Calumnia vil, sin embargo, pues sólo atraía al tabaco, aunque en gran abundancia, dicho sea en honor de la verdad. Cuando haya dicho que mi tío caminaba a pasos matemáticamente iguales, que medía cada uno media toesa de longitud, y añadido que siempre lo hacía con los puños sólidamente apretados, señal de su impetuoso carácter, lo conocerá lo bastante el lector para no desear su compañía. Vivía en su modesta casita de Kónig-strasse, en cuya construcción entraban por partes iguales la madera y el ladrillo, y que daba a uno de esos canales tortuosos que cruzan el barrio más antiguo de Hamburgo, felizmente respetado por el incendio de 1842. Cierto que la tal casa estaba un poco inclinada y amenazaba con su vientre a los transeúntes; que tenía el techo caído sobre la oreja, como las gorras de los estudiantes de Tugendbund; que la verticalidad de sus líneas no era lo más perfecta; pero se mantenía firme gracias a un olmo secular y vigoroso en que se apoyaba la fachada, y que al cubrirse de hojas, llegada la primavera, la remozaba con un alegre verdor.

Mi tío, para profesor alemán, no dejaba de ser rico. La casa y cuanto encerraba, eran de su propiedad. En ella compartíamos con él la vida su ahijada Graüben, una joven curlandesa de diez y siete años de edad, la criada Marta y yo, que, en mi doble calidad de huérfano y sobrino, le ayudaba a preparar sus experimentos.
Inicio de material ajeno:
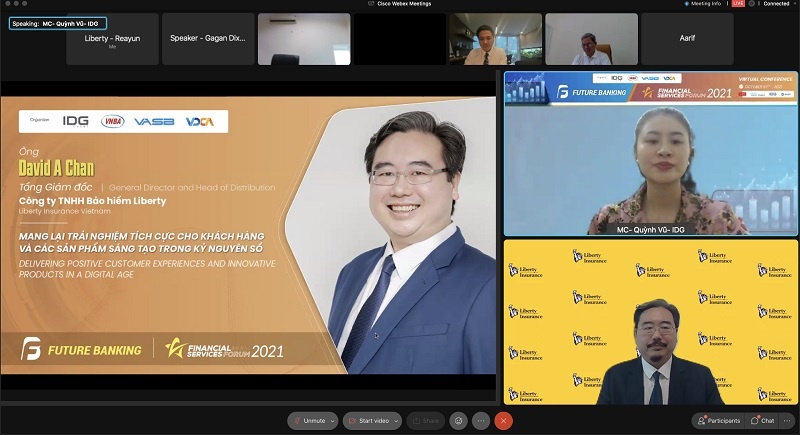Select the Liberty - Reayun participant tile
This screenshot has width=800, height=435.
click(112, 39)
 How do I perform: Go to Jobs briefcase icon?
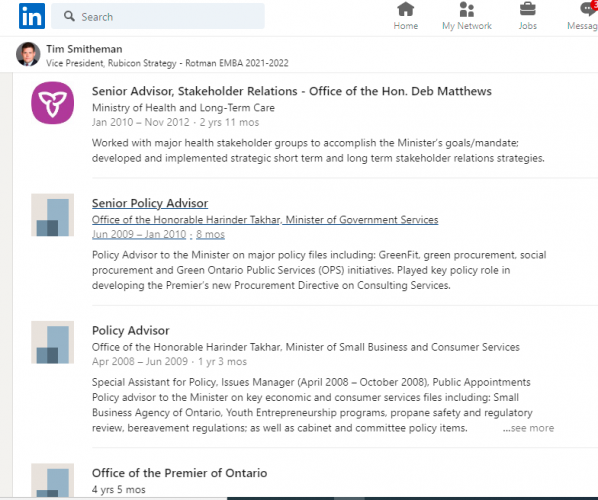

Confieso que me dediqué con gran entusiasmo a las ciencias mineralógicas; por mis venas circulaba sangre de mineralogista y no me aburría, jamás en compañía de mis valiosos pedruscos. En resumen, que vivía feliz en la casita de la Kónig-strasse, a pesar del carácter impaciente de su propietario porque éste, independientemente de sus maneras brutales, me profesaba gran afecto. Pero su gran impaciencia no le permitía aguardar, y trataba de caminar más aprisa que la misma naturaleza. En abril, cuando plantaba en los potes de loza de su salón pies de reseda o de convólvulos, iba todas las mañanas a tirarles de las hojas para acelerar su crecimiento. 

Con tan original personaje, no tenía más remedio que obedecer ciegamente; y por eso acudía presuroso a su despacho. II Era éste un verdadero museo. Todos los ejemplares del reino mineral se hallaban rotulados en él y ordenados del modo más perfecto, con arreglo a las tres grandes divisiones que los clasifican en inflamables, metálicos y litoideos. ¡Cuán familiares me eran aquellas chucherías de la ciencia mineralógica! ¡Cuántas veces, en vez de irme a jugar con los muchachos de mi edad, me había entretenido en quitar el polvo a aquellos grafitos, y antracitas, y hullas, y lignitos y turbas! ¡Y los betunes, y resinas, y sales orgánicas que era preciso preservar del menor átomo de polvo! ¡Y aquellos metales, desde el hierro hasta el oro, cuyo valor relativo desaparecía ante la igualdad absoluta de los ejemplares científicos! ¡Y todos aquellos pedruscos que hubiesen bastado para reconstruir la casa de la Königstrasse, hasta con una buena habitación suplementaria en la que me habría yo instalado con toda comodidad! Pero cuando entré en el despacho, estaba bien ajeno de pensar en nada de esto; mi tío solo absorbía mi mente por completo. 

Hallábase arrellanado en su gran butacón, forrado de terciopelo de Utrecht, y tenía entre sus manos un libro que contemplaba con profunda admiración. 
—¡Qué libro! ¡Qué libro! —repetía sin cesar. Estas exclamaciones me recordaron que el profesor Lidenbrock era también bibliómano en sus momentos de ocio; si bien no había ningún libro que tuviese valor para él como no fuese inhallable o, al menos, ilegible. 
—¿No ves? —me dijo—, ¿no ves? Es un inestimable tesoro que he hallado esta mañana registrando la tienda del judío Hevelius. —¡Magnífico! 
—exclamé yo, con entusiasmo fingido. En efecto, ¿a qué tanto entusiasmo por un viejo libro en cuarto, cuyas tapas y lomo parecían forrados de grosero cordobán, y de cuyas amarillentas hojas pendía un descolorido registro? Sin embargo, no cesaban las admirativas exclamaciones del enjuto profesor.